Stored data entries
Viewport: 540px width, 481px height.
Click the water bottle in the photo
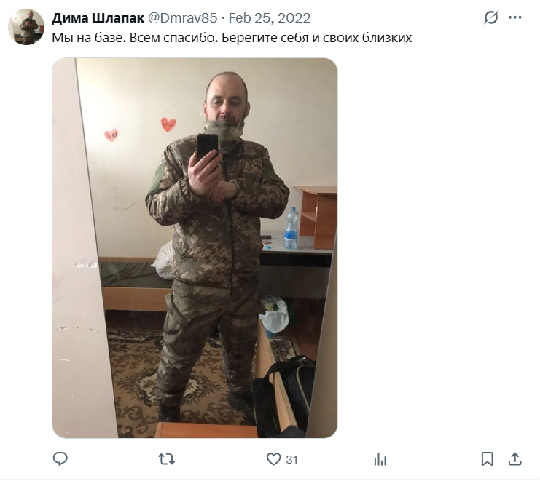[291, 228]
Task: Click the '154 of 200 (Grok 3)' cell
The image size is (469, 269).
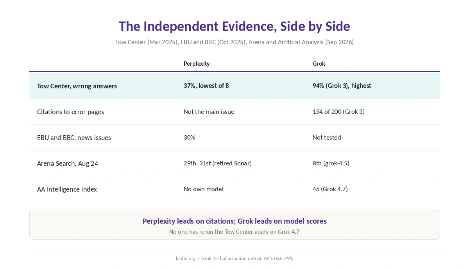Action: tap(338, 111)
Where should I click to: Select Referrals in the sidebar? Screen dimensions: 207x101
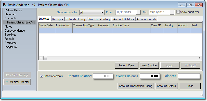coord(10,14)
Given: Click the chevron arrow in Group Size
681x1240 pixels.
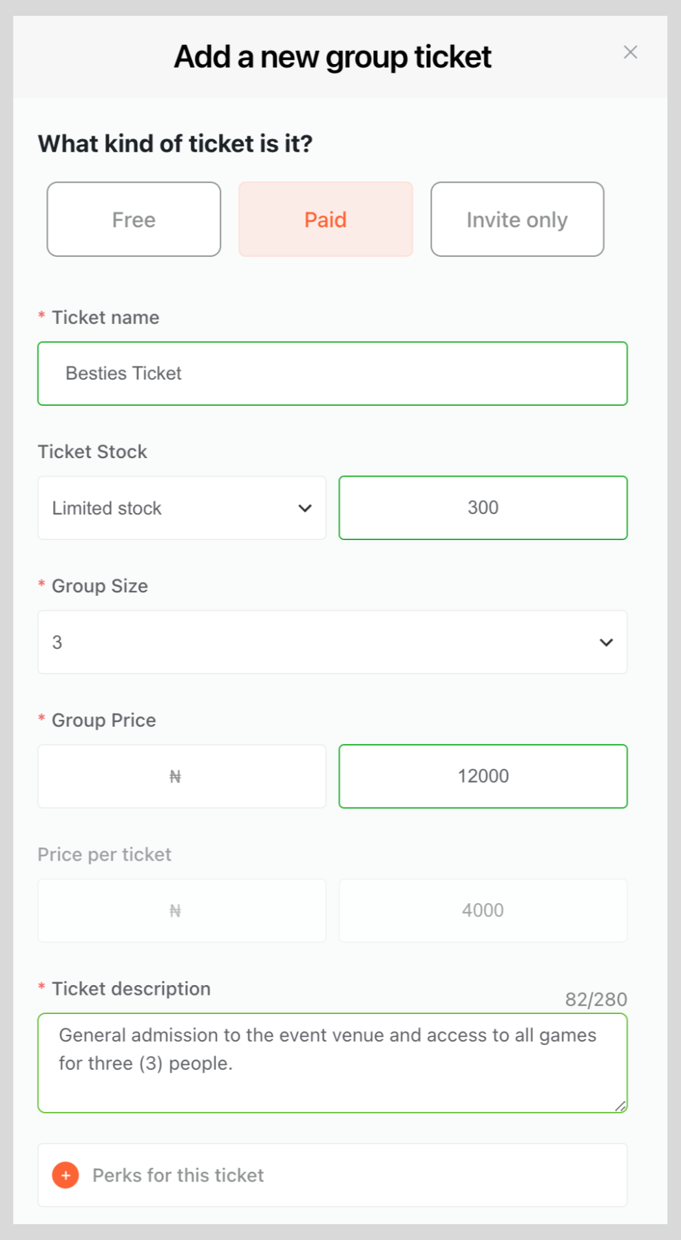Looking at the screenshot, I should click(606, 643).
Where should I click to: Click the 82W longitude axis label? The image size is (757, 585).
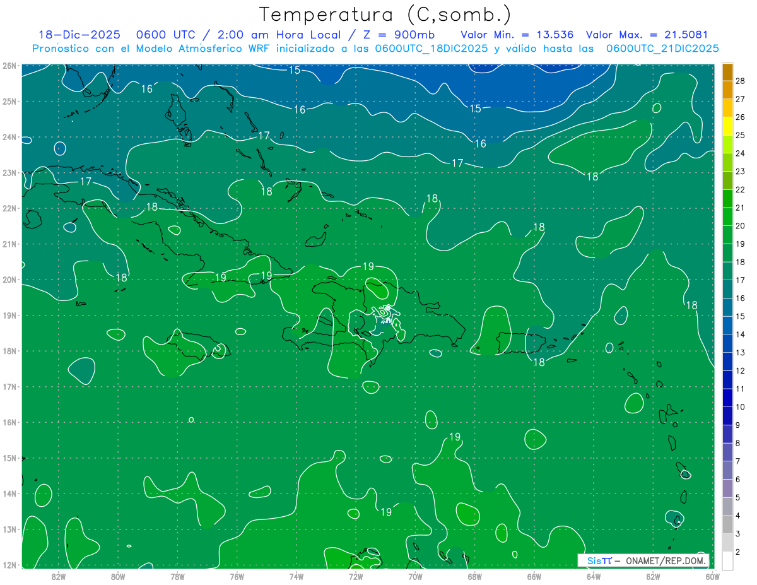59,576
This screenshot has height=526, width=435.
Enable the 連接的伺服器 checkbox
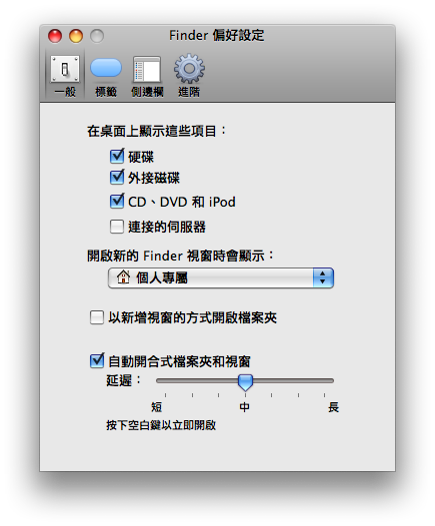[x=117, y=227]
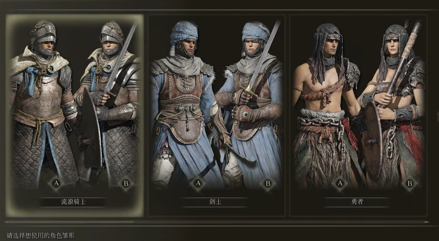Pick the A diamond under 剑士
439x241 pixels.
(198, 183)
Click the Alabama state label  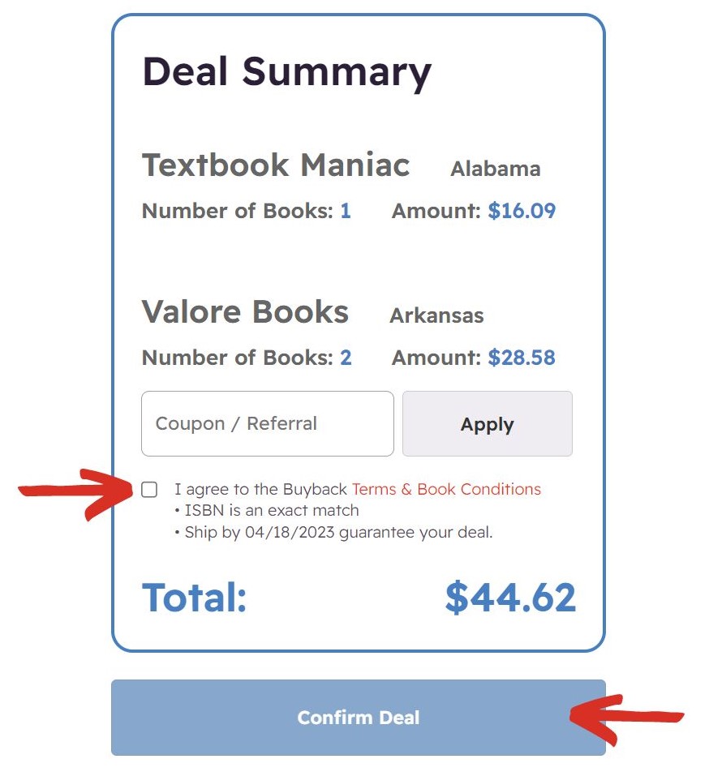point(495,169)
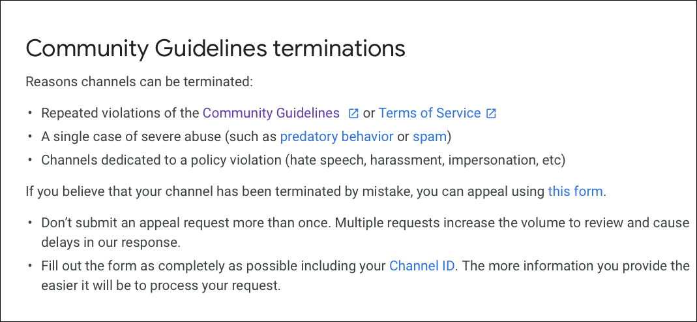Click external-link icon beside Community Guidelines
The image size is (697, 322).
[x=353, y=114]
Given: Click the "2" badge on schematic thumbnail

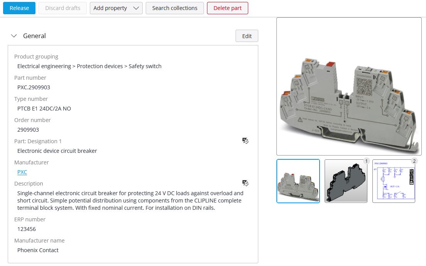Looking at the screenshot, I should click(414, 161).
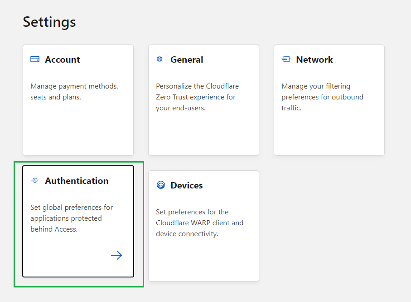This screenshot has width=411, height=302.
Task: Click the 'Set global preferences for applications' description
Action: pos(72,218)
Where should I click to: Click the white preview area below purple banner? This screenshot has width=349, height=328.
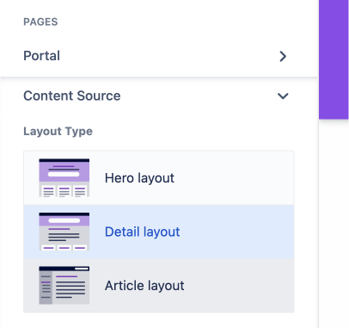[x=334, y=224]
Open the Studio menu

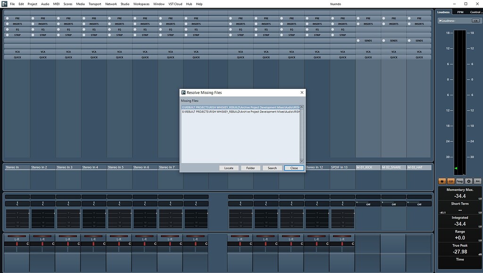click(125, 3)
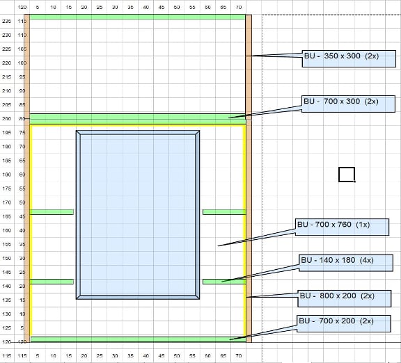Select the top green horizontal bar
The image size is (401, 363).
coord(138,17)
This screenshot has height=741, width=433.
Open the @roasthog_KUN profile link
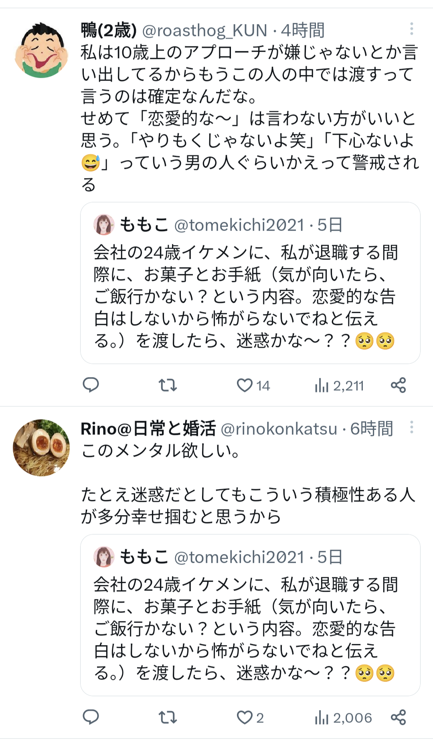[x=204, y=30]
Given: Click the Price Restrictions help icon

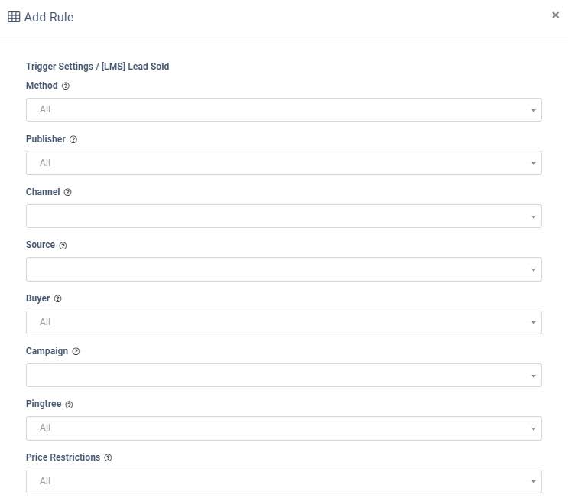Looking at the screenshot, I should (x=108, y=457).
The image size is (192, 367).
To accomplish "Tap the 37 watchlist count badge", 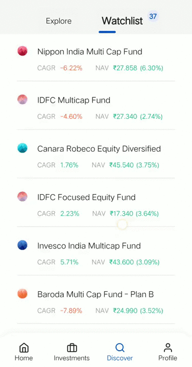I will click(x=153, y=16).
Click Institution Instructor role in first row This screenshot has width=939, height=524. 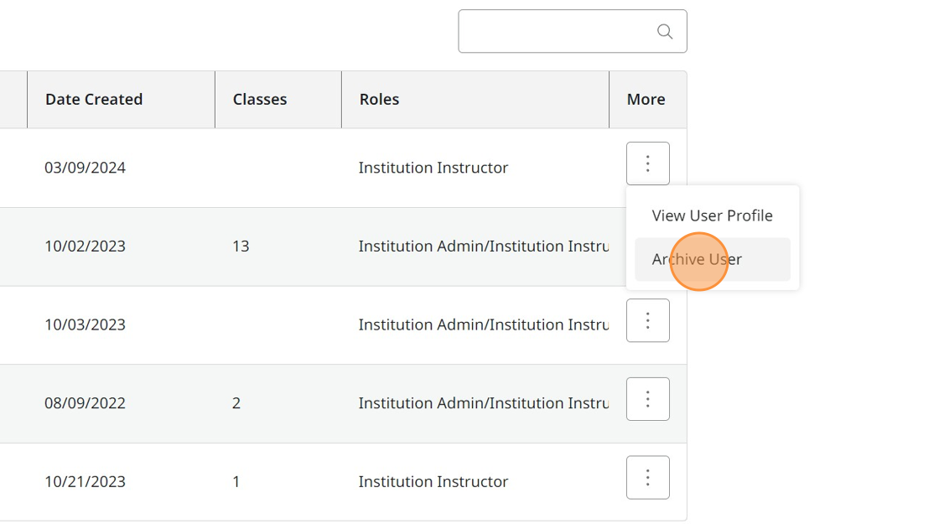[x=433, y=168]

> WORK ORDER: Write out exactly the run of lines above that starts at the line containing "Given: Click the chevron arrow in Group Size" and ends at the line containing "This screenshot has height=526, width=435.". Include both, and leave the pictures out.

> RESPONSE TO THE TASK:
Given: Click the chevron arrow in Group Size
681x1240 pixels.
Looking at the screenshot, I should click(606, 643).
Where should I click to: Click the 82W longitude axis label? The image size is (757, 585).
59,576
This screenshot has height=526, width=435.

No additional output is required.